The direct rules are advanced, low-level rules that allow direct interaction with iptables. However, the iptables component is unmaintained and will be eventually removed from RHEL. Therefore you might consider replacing direct rules with nftables. For more details, review the knowledgebase solution How to replace firewalld direct rules with nftables?, and policy objects related parts in Filtering forwarded traffic between zones.

1.5. Predefined firewalld services

The predefined firewalld services provide a built-in abstraction layer over the low-level firewall rules. It is achieved by mapping commonly used network services, such as SSH or HTTP to their corresponding ports and protocols.

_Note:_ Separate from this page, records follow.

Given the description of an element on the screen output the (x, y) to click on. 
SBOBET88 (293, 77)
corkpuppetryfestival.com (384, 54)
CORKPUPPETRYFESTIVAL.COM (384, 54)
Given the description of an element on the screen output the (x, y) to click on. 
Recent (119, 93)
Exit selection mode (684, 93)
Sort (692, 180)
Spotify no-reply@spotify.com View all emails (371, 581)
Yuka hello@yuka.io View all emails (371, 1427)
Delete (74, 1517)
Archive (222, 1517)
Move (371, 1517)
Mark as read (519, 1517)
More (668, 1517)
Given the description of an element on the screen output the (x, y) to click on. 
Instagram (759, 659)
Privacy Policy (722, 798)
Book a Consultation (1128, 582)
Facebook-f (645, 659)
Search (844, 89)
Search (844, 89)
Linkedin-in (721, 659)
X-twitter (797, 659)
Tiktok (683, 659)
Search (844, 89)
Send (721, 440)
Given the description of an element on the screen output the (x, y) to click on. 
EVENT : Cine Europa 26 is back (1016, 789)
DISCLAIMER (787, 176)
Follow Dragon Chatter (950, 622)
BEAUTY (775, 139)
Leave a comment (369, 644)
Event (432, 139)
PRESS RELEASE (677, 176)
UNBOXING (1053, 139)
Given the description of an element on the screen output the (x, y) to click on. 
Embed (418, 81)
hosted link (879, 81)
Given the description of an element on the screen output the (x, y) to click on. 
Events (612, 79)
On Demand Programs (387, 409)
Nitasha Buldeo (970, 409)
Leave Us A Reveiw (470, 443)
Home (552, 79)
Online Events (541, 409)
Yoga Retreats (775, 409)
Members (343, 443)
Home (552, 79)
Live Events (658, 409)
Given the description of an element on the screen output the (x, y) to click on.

Instead of manually specifying these each time, you can refer to a named predefined service. This makes firewall management simpler, less error-prone, and more intuitive.

  • To see available predefined services:

    # firewall-cmd --get-services
    RH-Satellite-6 RH-Satellite-6-capsule afp amanda-client amanda-k5-client amqp amqps apcupsd audit ausweisapp2 bacula bacula-client bareos-director bareos-filedaemon bareos-storage bb bgp bitcoin bitcoin-rpc bitcoin-testnet bitcoin-testnet-rpc bittorrent-lsd ceph ceph-exporter ceph-mon cfengine checkmk-agent cockpit collectd condor-collector cratedb ctdb dds...
    Copy to Clipboard
  • To further inspect a particular predefined service:

    # sudo firewall-cmd --info-service=RH-Satellite-6
    RH-Satellite-6
      ports: 5000/tcp 5646-5647/tcp 5671/tcp 8000/tcp 8080/tcp 9090/tcp
      protocols:
      source-ports:
      modules:
      destination:
      includes: foreman
      helpers:
    Copy to Clipboard

    The example output shows that the RH-Satellite-6 predefined service listens on ports 5000/tcp 5646-5647/tcp 5671/tcp 8000/tcp 8080/tcp 9090/tcp. Additionally, RH-Satellite-6 inherits rules from another predefined service. In this case foreman.

Each predefined service is stored as an XML file with the same name in the /usr/lib/firewalld/services/ directory.